Wednesday, December 14, 2016
FALLS CITY — Would Falls City residents support paying to keep the Wagner Community Library open?
That is what Falls City school and city officials want to find out before plunging into planning to put a taxing district or operating levy on the ballot.
The library’s funding is limited to what remains in the Wagner Trust Fund managed by the city, which will run out within a few years.
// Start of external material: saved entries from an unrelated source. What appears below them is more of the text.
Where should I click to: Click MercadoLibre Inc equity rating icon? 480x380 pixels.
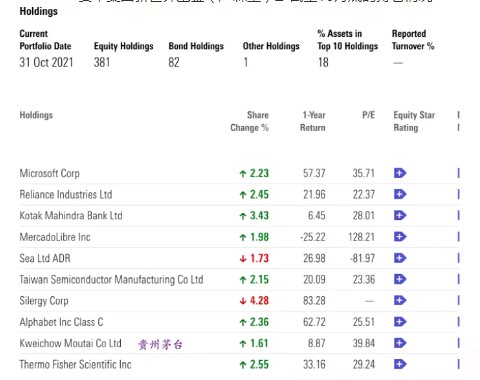[400, 237]
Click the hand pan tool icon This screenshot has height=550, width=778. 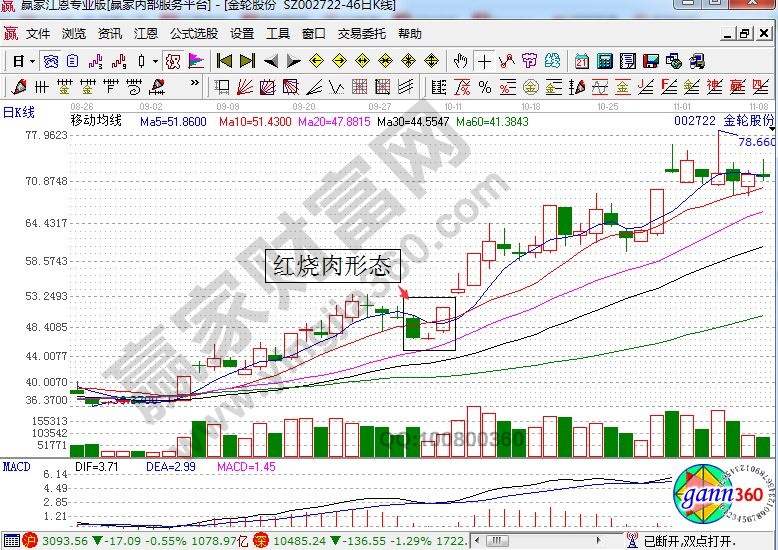click(461, 61)
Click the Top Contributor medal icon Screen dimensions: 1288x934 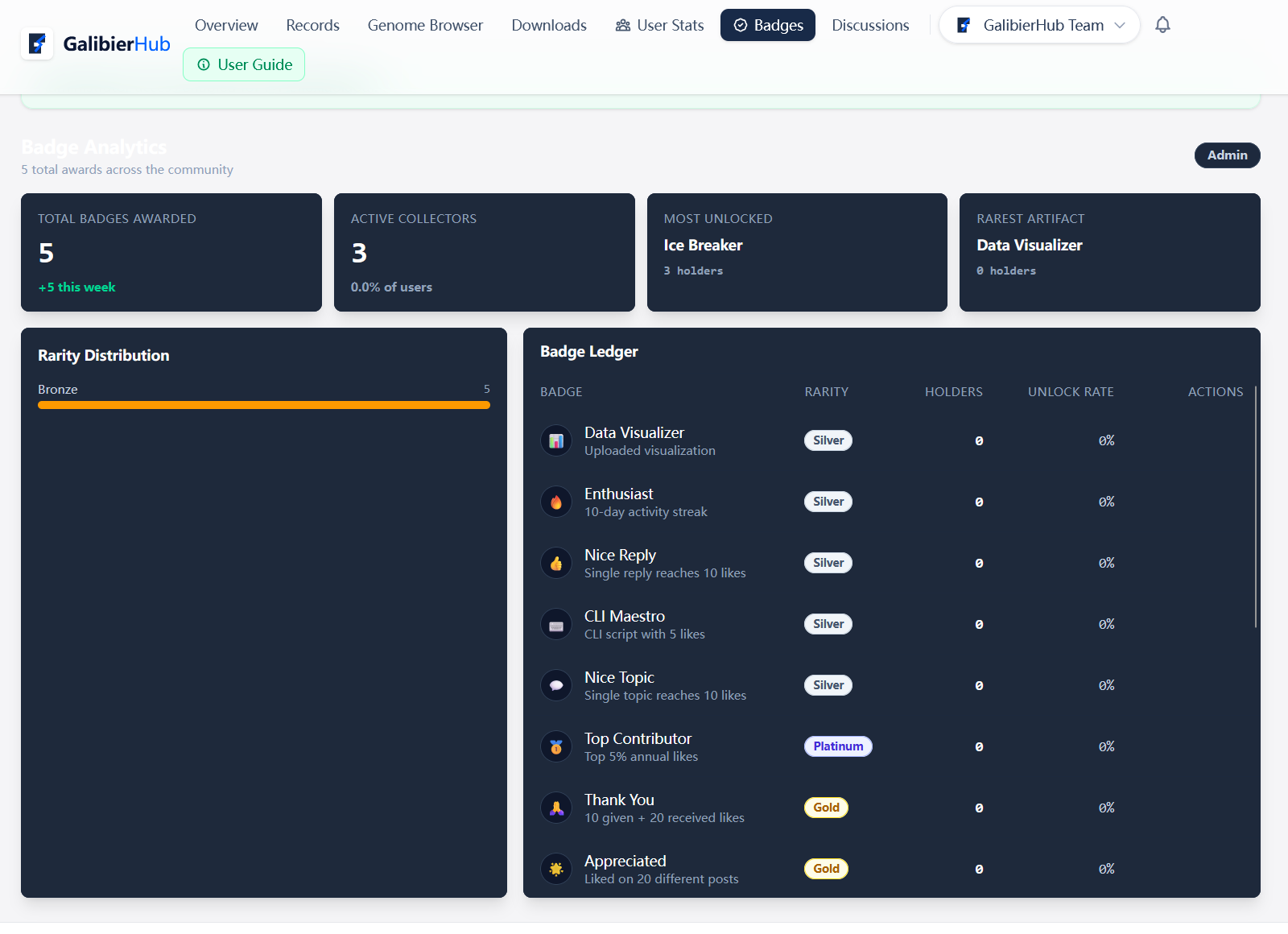point(556,746)
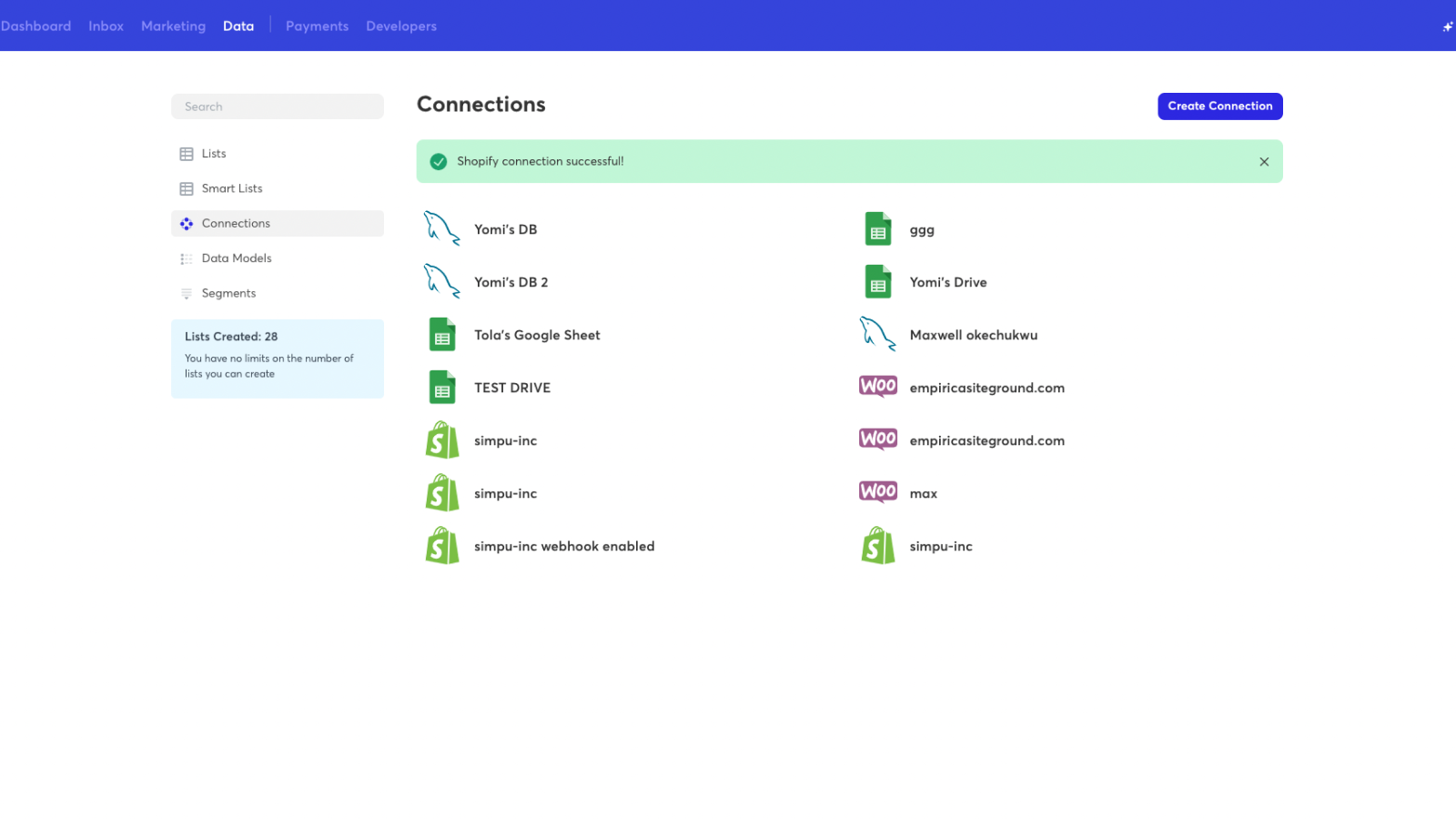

Neither the city nor the school district can afford to pay operational costs, so it would be up to the citizens to provide funding necessary to keep the doors open.
Both entities believe that may be a challenge, citing losses at the ballot for a bond to build a multi-purpose gym at Falls City Elementary School and weak support in the precinct for the Polk County Sheriff’s Office levy.
“The city precinct has always been very tight on voting,” Mayor Terry Ungricht said. “It would take a lot of educating and trying to get the no-sayers to come to a meeting to offer their ideas.”
The group decided its first step should be surveying the community, with suggestions of putting the survey in utility bills, online and passing it out at sporting events.
Library Director Andy Rommel said material stating what the library provides to the community should be distributed at the same time the survey goes out.
“To be perfectly honest with you, I don’t want to put a whole lot of work into it if people are going to vote no on it,” said Bob Young, who is on the school board.
He said, as a school board member, he’s willing to support the library to keep it open, but there only so much that can be done once the trust money runs out.
“These people need to say yes or no to something, and if they say no, fine, it’s no,” he said.
The library’s advisory board would oversee writing the survey, which the city and district could help distribute to community members.
Depending on the outcome of the survey, the two entities may schedule a meeting with state library and Chemeketa Cooperative Regional Library System representatives to discuss forming a district versus asking voters for a three- to five-year levy.
Ungricht said he would like to see community members, both those who use the library and those who don’t, attend that meeting to hear about options — or provide their own.
“That’s what we are running into — we are not getting public involvement,” he said. “We’re only trying to come up with solutions to help the community, and we don’t have all the ideas.”